I have a lot of volatile things in my head I can’t talk about. So I’m going to write about unschooling instead.
I was hanging out on Pinterest trying to distract myself from my current feelings so that I can get some kind of grip on myself for a day of painting. It isn’t happening fast.
I was looking through a lot of unschooling articles and I was pinning them, as you do, and I thought, “Holy crap I hope that none of my traditionally schooling friends see this and think I am saying mean things about their choices.”
I think our education model in this country is broken. I understand that there are a wide variety of reasons to opt-in to it despite it being fundamentally broken. But I think of it like opting-in to a relationship with an abusive parent because you can’t handle the pain of breaking things off. I get it. But I hope I don’t ever do it.
There are a wide variety of reasons I would put my kids in school and then undermine that shit as best I could at night. I don’t think my kids are too good for school. I think I have the luxury and privilege of being able to make a different decision and I really really want to.

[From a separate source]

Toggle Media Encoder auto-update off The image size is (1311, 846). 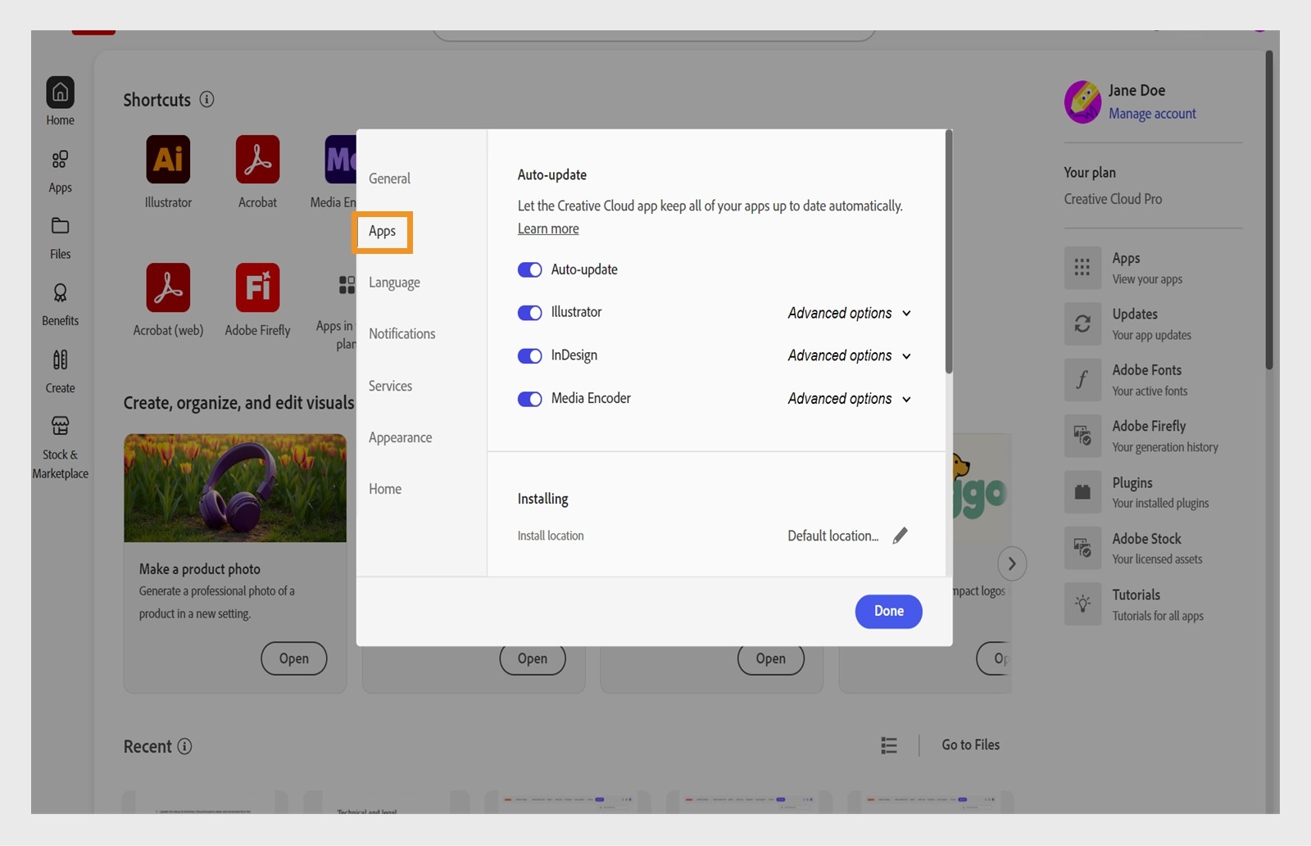pos(530,399)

I very consciously educated myself with the goal of being able to be… more or less an elite private tutor. I grew up in a place where I could see that people were being taught lessons by their families that I had no access to. I sometimes lived in extremely wealthy areas. Those kids just knew things about life I had no way of learning.

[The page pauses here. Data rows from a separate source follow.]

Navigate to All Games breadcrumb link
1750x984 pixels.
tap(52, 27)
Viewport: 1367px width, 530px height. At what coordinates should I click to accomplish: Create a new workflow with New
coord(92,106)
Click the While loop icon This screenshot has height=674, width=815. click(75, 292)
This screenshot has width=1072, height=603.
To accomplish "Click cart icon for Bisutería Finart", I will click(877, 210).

I wanted kids. It isn’t that I want my kids to grow up to be the smartest people ever. It isn’t that I want my kids to grow up and make lots of money. It isn’t that I want my kids to be perfect in any definable way. I have a very loose schema of criteria.
I want my children to believe that the bodily integrity of people matters. Yes, yes yes… many children come out of the public education system with this intact… blah blah blah. Lots don’t. My kids are already in the advantaged sect because they have parents who believe it regardless of the messages they would hear at a school blah blah blah.
I want my children to really grow up with that message being presented as de facto and it is not in most schools–public or private. If you have to raise your hand and ask permission to use the toilet and a teacher can tell you that you have to wait until the bell rings you do not have bodily integrity. Sorry.
I want my children to believe that information about stuff that interests you comes from a million different places. I don’t want them to think you sit down and do your lessons. I don’t want “school” to be something that bores you and wastes your time. I want my children to appreciate the inherent usefulness of mathematics so I talk about it allllllllllll day in a lot of different contexts. My daughters will not hear the message that girls are bad at math until that concept will make them laugh out loud with surprise. They will know they are good at maths. The person saying that is just kind of silly.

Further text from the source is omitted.